Advogado do(a) APELADO: VLADIMIR POLETO - SP322079-A
E M E N T A
CONSTITUCIONAL – ADMINISTRATIVO – PROCESSUAL CIVIL – SUSPENSÃO DE CONCURSO – CONSELHO DE FISCALIZAÇÃO PROFISSIONAL – DEFESA DE INTERESSES DA CATEGORIA – PISO SALARIAL - LEGITIMIDADE ATIVA AD CAUSAM – EDITAL EM DESACORDO. APELAÇÃO E REMESSA OFICIAL PROVIDAS.
- A jurisprudência do Superior Tribunal de Justiça assevera que os conselhos de fiscalização de profissões regulamentadas têm legitimidade para a propositura de ação civil pública para a defesa do interesse coletivo da corporação, bem como para a prestação de serviços de forma eficiente à coletividade, quando o tema guarde relação com a atividade profissional exercida (v.g. AgInt no REsp 1.610.027/RJ, Rel. Min. Og Fernandes, Segunda Turma, j. 10/12/2019, DJe 13/12/2019).
No ordenamento jurídico brasileiro, é a Lei nº 3.999/61 que estabelece o piso salarial nacional da categoria profissional dos médicos e os limites relativos à carga horária de trabalho (arts. 4º, 5º, 8º e 22). Por sua vez, o art. 22 do precitado diploma estende os efeitos da norma aos cirurgiões dentistas. Deste modo, a categoria profissional dos dentistas/odontólogos tem piso nacional equivalente a três salários-mínimos e jornada máxima de quatro horas diárias. Por sua vez, a Lei nº 11.889/2008 regula a profissão de auxiliar de saúde bucal.
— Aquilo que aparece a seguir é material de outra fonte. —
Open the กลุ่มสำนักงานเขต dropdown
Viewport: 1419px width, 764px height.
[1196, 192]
- A Lei nº 3.999/61 estabelece o piso salarial nacional da categoria profissional dos médicos e os limites relativos à carga horária de trabalho (arts. 4º, 5º, 8º e 22)
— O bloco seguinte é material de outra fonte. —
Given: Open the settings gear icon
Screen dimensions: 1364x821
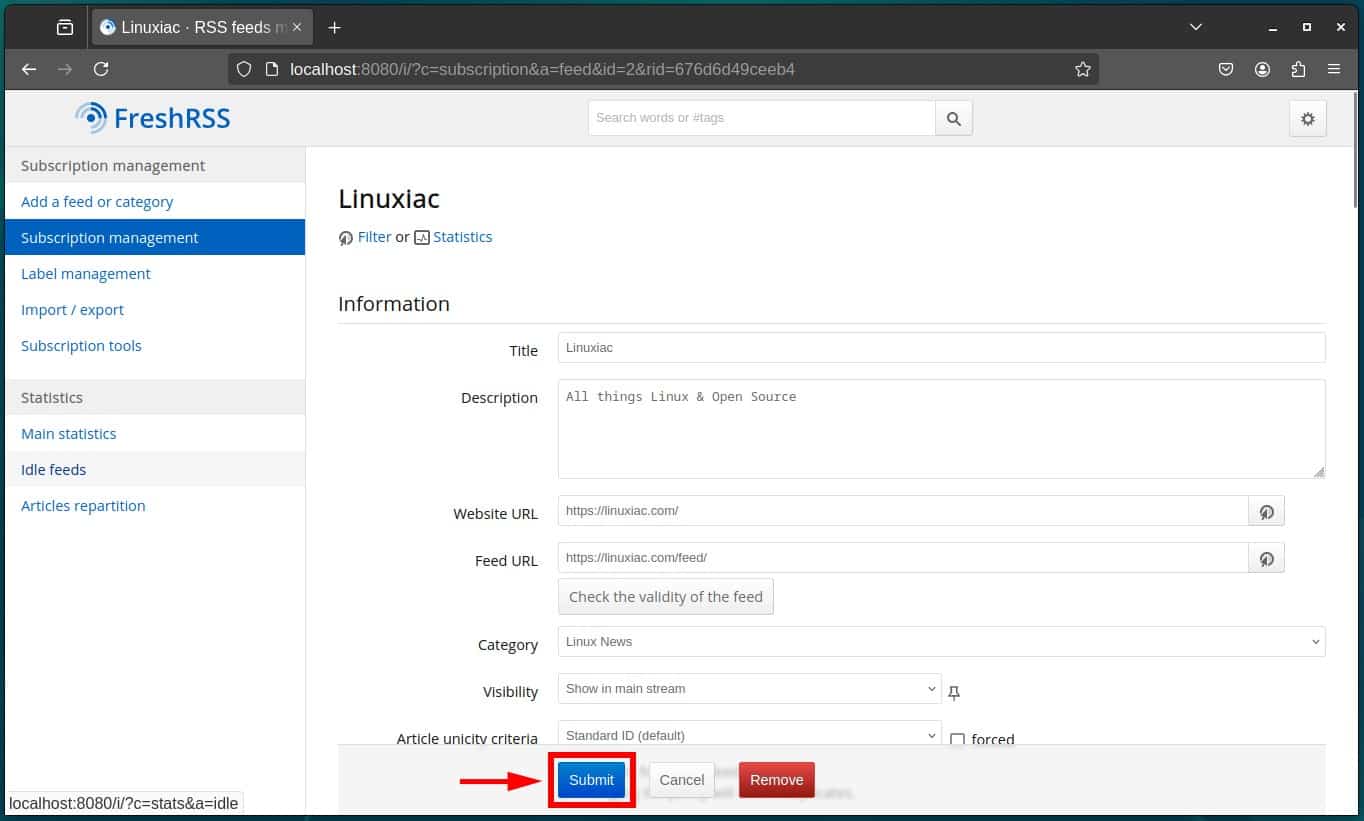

- O STF já se pronunciou no sentido de aplicação do piso salarial aos servidores municipais, por tratar-se de competência da União (art. 22, XVI, da CF – “XVI - organização do sistema nacional de emprego e condições para o exercício de profissões;”). Precedentes
- Não pode o Município se esquivar de cumprir a determinação imposta por Lei Federal - competente para fixar pisos salariais de categorias profissionais, nos estritos moldes do artigo 22, inciso I, da Constituição da República – sob pena de flagrante ilegalidade, a ser, sim, corrigida pelo Poder Judiciário.
- Apelação e Remessa Oficial providas.